Biden and Trump to face tests in Michigan’s primaries
US elections: This face-off could inform a Nov rematch
While Joe Biden and Donald Trump are marching toward their respective presidential nominations, Michigan’s primary on Tuesday could reveal significant political perils for both of them.
Trump, despite his undoubted dominance of the Republican contests this year, is facing a bloc of stubbornly persistent GOP voters who favour his lone remaining rival, former
UN Ambassador Nikki Haley, and who are sceptical at best about the former president’s prospects in a rematch against Biden.
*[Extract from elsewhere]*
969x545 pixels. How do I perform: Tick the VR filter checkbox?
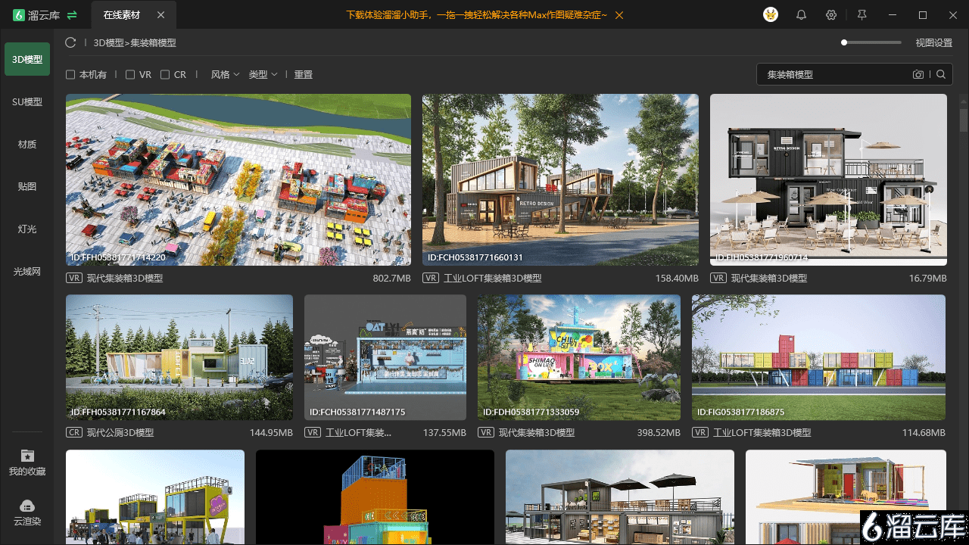[130, 75]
As for the incumbent president, Biden is confronting perhaps his most potent electoral obstacle yet: an energized movement of disillusioned
voters upset with his handling of the war in Gaza and a relationship with Israeli Prime Minister Benjamin Netanyahu that
critics say has been too supportive. Those dynamics will be put to the test in Michigan, the last major primary state before Super Tuesday and a critical swing state in November’s general election.
Even if they post dominant victories as expected on Tuesday, both campaigns will be looking at the margins for signs of weakness in a state that went for Biden by just 3 percentage points last time.
Biden said in a local Michigan radio interview on Monday that it would be “one of the five states” that would determine the winner in November.
Michigan has the largest concentration of Arab Americans in the nation, and more than 310,000 residents are of Middle Eastern or North African ancestry.
Nearly half of Dearborn’s roughly 110,000 residents claim Arab ancestry.
It has become the epicentre of Democratic discontent with the White House’s actions in the Israel-Hamas war, now nearly five months old, following Hamas’ deadly October 7 attack and kidnapping of more than 200 hostages.